The researchers started by establishing the link between SIRP-alpha mismatch and worse rejection in mice and then screened thousands of human genomes from publicly available repositories. They categorized the 10 most commonly prevalent SIRP-alpha gene variants into two groups, which they named A and B.

Then they compared 455 donor-recipient pairs from transplants performed at UPMC and showed that when the SIRP-alpha type did not match — that is, when one had A and one had B — there was increased early acute graft rejection, more scarring and worse long-term transplant outcomes compared to when they matched.

They also validated these findings in an independent cohort of 258 kidney transplant donor-recipient pairs from Northwestern University.

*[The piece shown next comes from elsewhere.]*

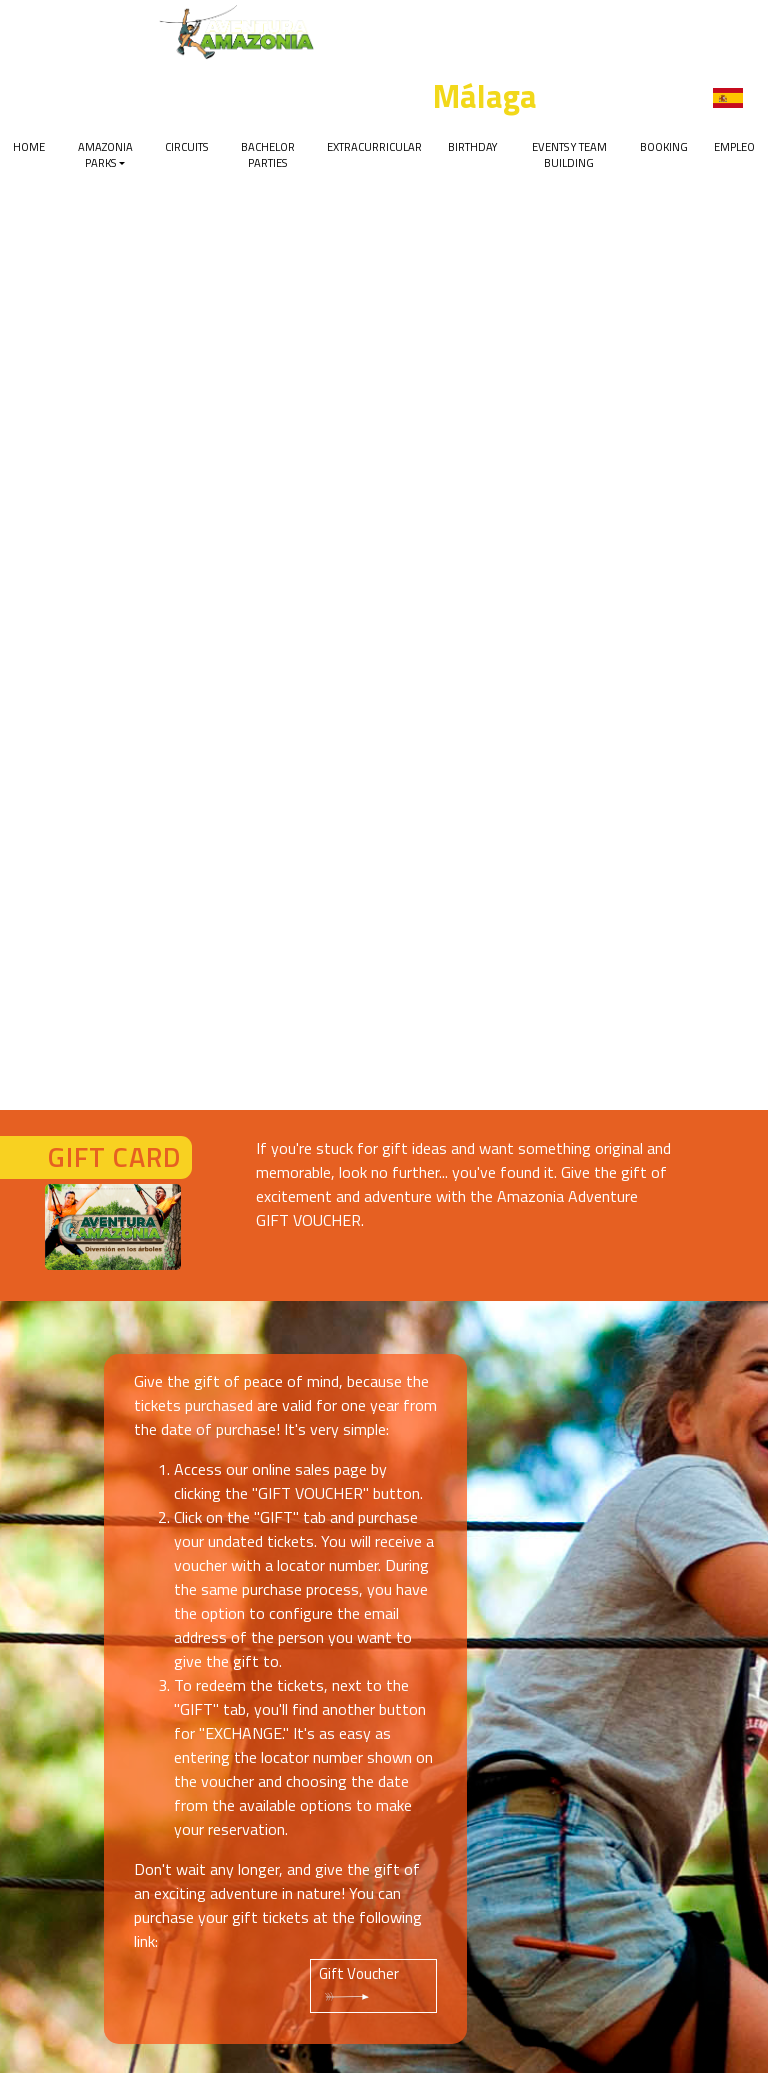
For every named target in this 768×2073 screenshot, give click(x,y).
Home (29, 146)
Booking (664, 146)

The researchers say that SIRP-alpha testing could complement, not replace, HLA matching in kidney transplantation.

"Testing for SIRP-alpha type could provide an extra armament in the armory of physicians when it comes to stratifying rejection risk for transplant patients," he said. "It could help us identify a subset of patients who could benefit from an enhanced immunosuppressant regime. This is exciting because it's one step forward in the direction of personalized immunosuppression."

Cherukuri and his team now plan to investigate whether therapeutics that target monocytes, such as corticosteroids, could improve kidney transplant outcomes when donors and recipients have SIRP-alpha mismatches.

Other authors on the study are listed in the manuscript.

This research was supported by the National Institutes of Health (AI099465 and AI172973).